Friday, November 02, 2018

A new new strategy

My Healthcare Journey has followed a meandering path. With loops. Now there’s another one bend in the road. Maybe this one will head in a better direction.

As I’ve said a few times, the drug they put me on to regulate my heart rhythm, diltiazem, has had similar side effects to the beta blockers I had been on. I knew I was going to have a follow up with the cardiologists, which was due soon, but I hadn’t been offered an appointment.

On Wednesday afternoon, the “SuperClinic”, as it’s called, rang to tell me there’d been a cancellation for Thursday at 3pm, and did I want the appointment? I snapped it up—not the least because I had no idea when I’d be offered an appointment otherwise. But I also was eager to consult with them about the drugs I’m on.

As it turned out, the weather yesterday was a terrible: Windy, rainy, and with sometimes frequent downpours. I left the house earlier than I needed to to give myself extra time, and ended up getting there roughly a half hour early. On the way, I battled several downpours, and I was still hobbling a bit, so I was stressed.

Not surprisingly, my blood pressure was high, but my ECG was normal, and so was the sound of my heart when the doctor listened. He also asked me about how I was doing, and in the end he said that I clearly wasn’t suited for beta blockers, and the Diltiazem was the best drug for me, especially since there weren’t a lot of other drugs available. There was one that could damage the thyroid, liver, and several organs (I don’t remember which ones because I’d stopped listening by then—it wouldn’t be an option for me). That drug required strict monitoring, including blood tests every three months—maybe more often.

So, instead, he decided to halve the dosage on my statin, atorvastatin.

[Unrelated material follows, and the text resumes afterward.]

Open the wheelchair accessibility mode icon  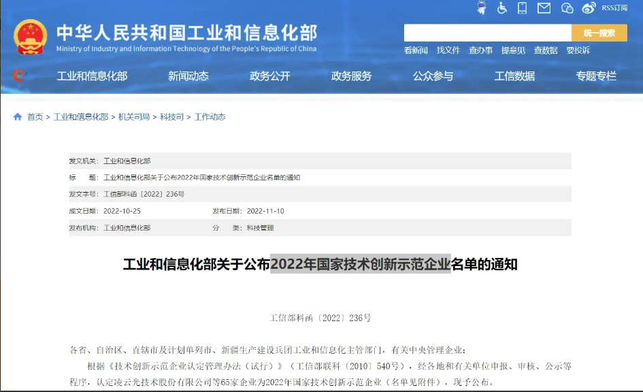[502, 8]
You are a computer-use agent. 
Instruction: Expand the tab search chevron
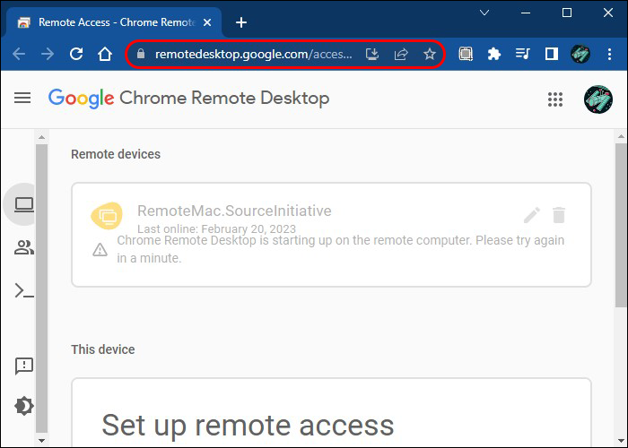[x=484, y=13]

He told me something I vaguely remember being told in hospital, namely that atorvastatin and diltiazem fight each other, resulting in making the bad effects of diltiazem worse. By cutting the dosage of atorvastatin, he hopes it will reduce the fatigue I’ve been experiencing. We’ll see.

The doctor also increased the dosage of cilazapril, the drug I had been taking to control my blood pressure since I had the stent. The dosage had been increased, then when I was in hospital in September, they cut in half—literally: I was asked to cut the tiny tablets in half. He put it back to a full tablet because he felt my blood pressure was too high (and they keep telling me that the drug has "heart protective properties").

Today was the first day on the new dosages, and I did feel a little better—less tired. However, I’m still not totally healthy, so my perception may not be accurate. And, in any case, it’s only the first day.

The other day I mentioned feeling sick, and I thought it was the flu-like feeling that comes with a gout attack. However, the joint soreness and stiffness waned, but my “flu-like symptoms” didn’t. I’ve since realised it was actually a “flu-like condition”, quite possibly a hayfevery sort of thing, or maybe just a cold. I have no idea.

In any event, this sickness, whatever it is, will soon be over, and I’m already walking more normally, so those things are improving. Now, if the new drug dosages really work, everything will be great.

Clearly this journey isn’t over yet. Let’s just see what’s around this next bend.

Important note: This post is about my own personal health journey. My experiences are my own, and shouldn’t be taken as indicative for anyone else. Similarly, other people may have completely different reactions to the same medications I take—better or worse. I share my experiences because others may have the same or similar experiences, and I want them to know that they’re not alone. But, as always, discuss your situation and how you’re feeling openly, honestly, and clearly with your own doctor, and always feel free to seek a second opinion from another doctor.